雑誌で見る、彼らの見た目もカッコ良かった。
ザ・ベストテンに出てくる「ロック風歌謡曲」のバンドではなくて、本物のロックバンドらしいクールでアブない迫力に、シビれた。
アルバム『ラプソディー』『PLEASE』を聴いて、ますます好きになった。
忌野清志郎は、ユーモアとリアリティのある美しい歌詞を書いていた。
それをグッとくるメロディに乗せて、誰にも真似のできない声で、感情を炸裂させながら唄った。
RCサクセションでわたしが今でもいちばん好きな曲がこの「トランジスタ・ラジオ」だ。
素晴らしい歌詞、素晴らしい曲。奇跡のような名曲だと思う。
文学でも映画でも表現できない、ポップソングにしか表現できない「うまく言えない」気持ちを絶妙に表現している。
久しぶりに、清志郎が元気に歌っているのを動画で見ると、今でもなにか、込み上げてくるものがある。
この歌に描かれた情景は、まるで自分の記憶の中の思い出のようにくっきりと浮かび上がる。
わたしは中学生のとき以来、今に至るまで「うまく言えない、こんな気持ち」を忘れられないまま現在に至るから、こんなブログを書いているのかもしれない。

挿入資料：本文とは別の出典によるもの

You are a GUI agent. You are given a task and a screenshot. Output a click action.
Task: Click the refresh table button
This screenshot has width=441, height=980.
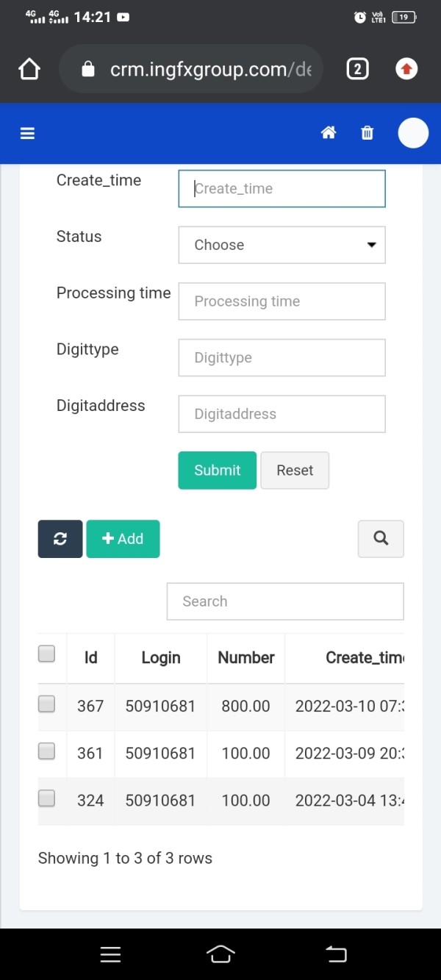tap(60, 539)
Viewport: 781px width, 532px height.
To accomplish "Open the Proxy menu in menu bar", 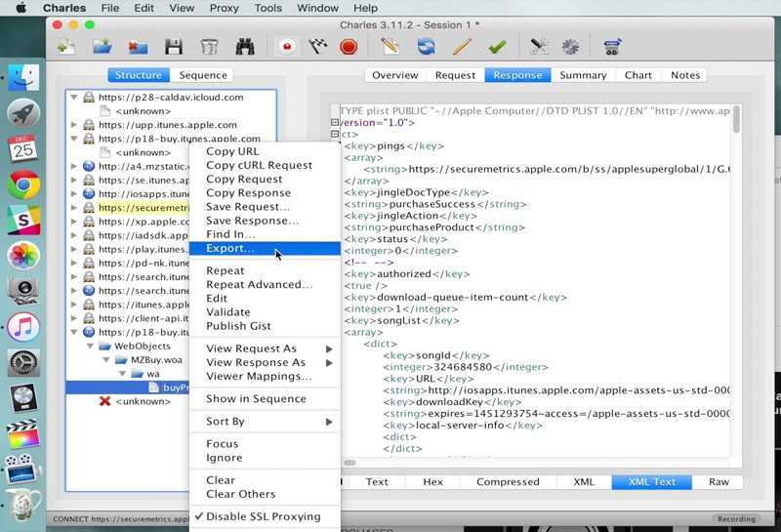I will click(224, 8).
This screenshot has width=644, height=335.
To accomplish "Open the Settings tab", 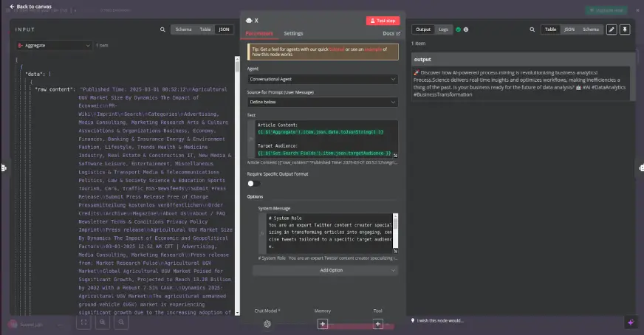I will pyautogui.click(x=293, y=33).
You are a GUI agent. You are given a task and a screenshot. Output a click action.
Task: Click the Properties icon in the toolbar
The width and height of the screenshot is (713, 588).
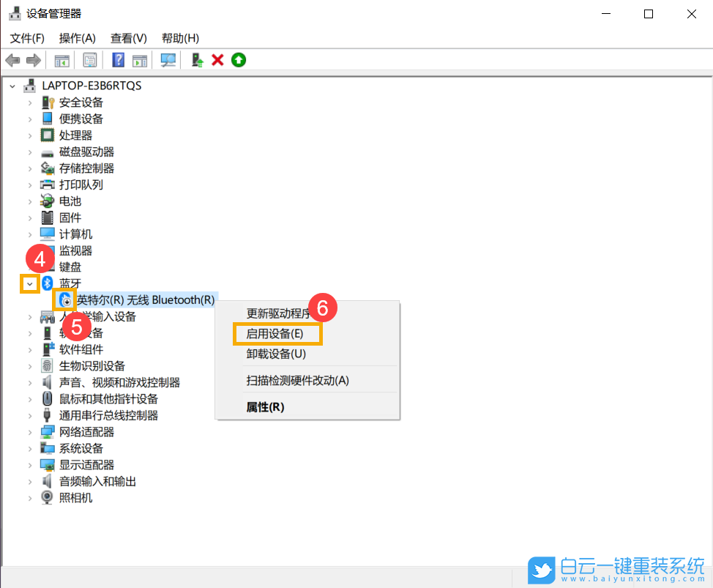(x=90, y=59)
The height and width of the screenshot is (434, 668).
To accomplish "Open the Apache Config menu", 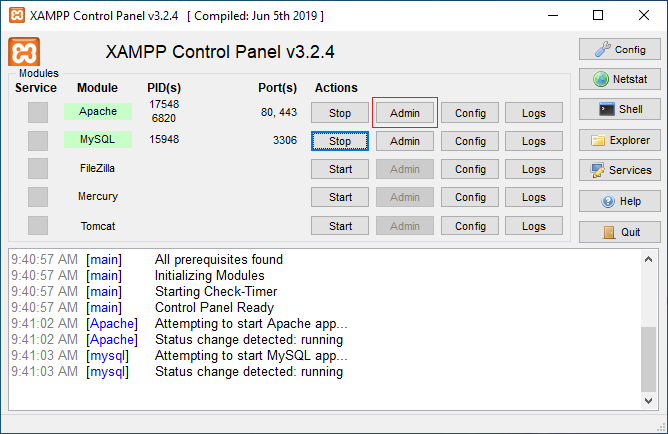I will pyautogui.click(x=470, y=113).
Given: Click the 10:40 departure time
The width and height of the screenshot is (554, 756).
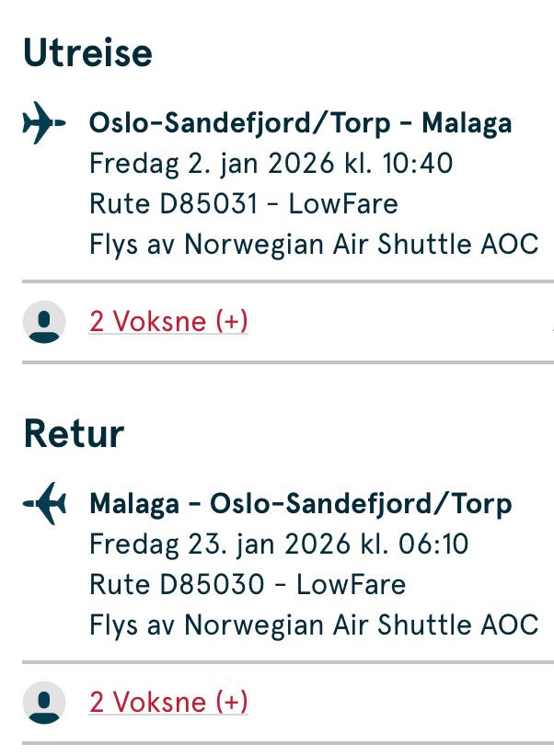Looking at the screenshot, I should coord(418,164).

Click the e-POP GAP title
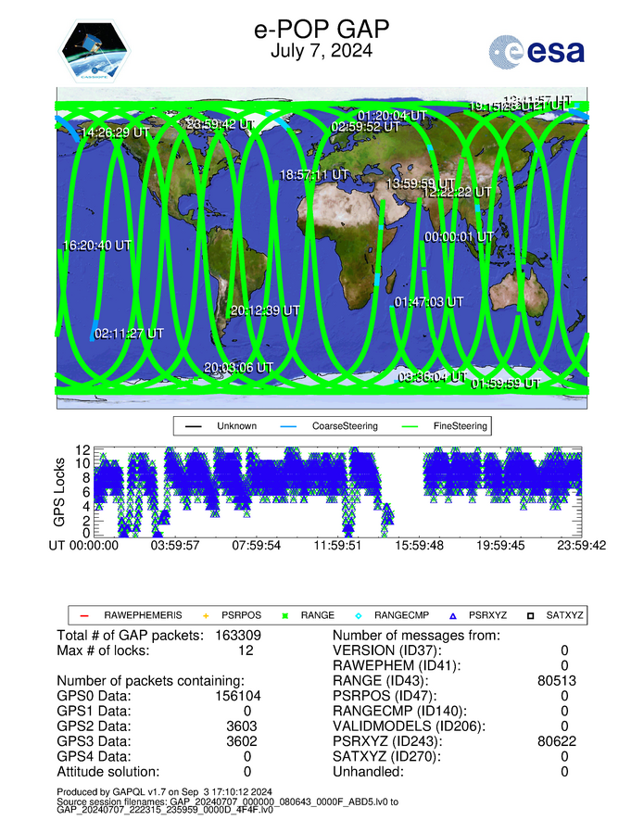tap(321, 29)
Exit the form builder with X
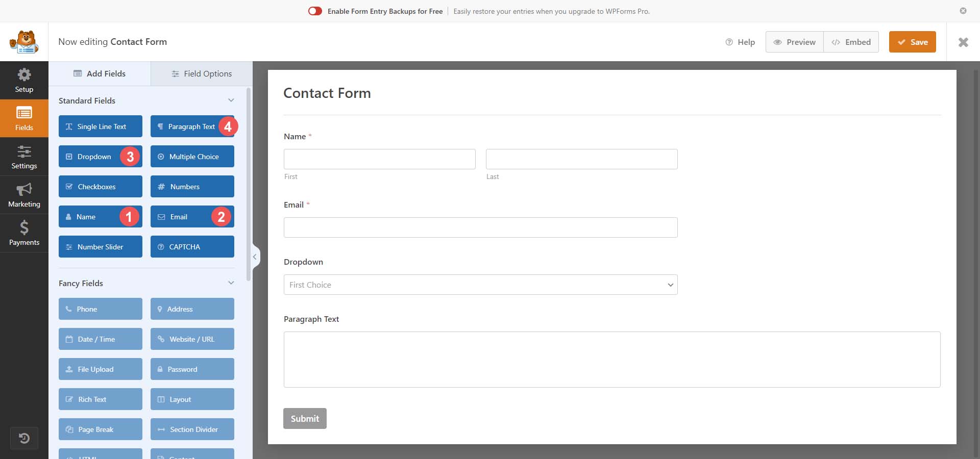 pos(963,42)
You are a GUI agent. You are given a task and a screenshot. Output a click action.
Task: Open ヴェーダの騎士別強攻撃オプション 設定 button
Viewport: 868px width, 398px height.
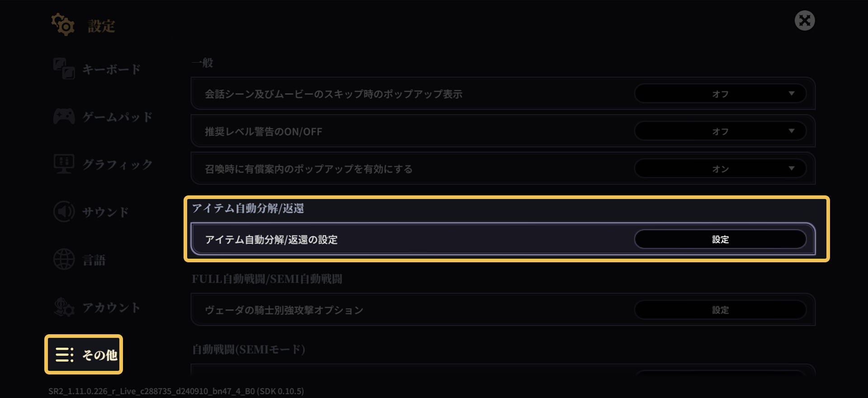coord(720,310)
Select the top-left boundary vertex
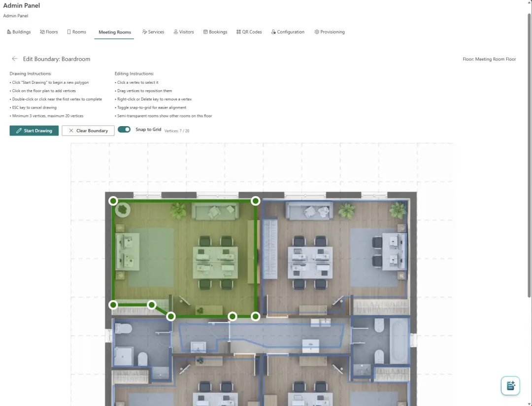 (x=113, y=201)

それまではずっと『ザ・ベストテン』を楽しみにして、その順位を毎週几帳面にノートに書きつけていたものだけど、RCサクセションを聴いたあたりから、だんだん歌謡曲もロック風歌謡曲も聴かなくなり、少し時代を遡って、ニッポンのロックやフォークを聴くようになった。
そのあたりからわたしの人生は狂いだしたのだと思う。
ああ。
しまったなあ。
つづく。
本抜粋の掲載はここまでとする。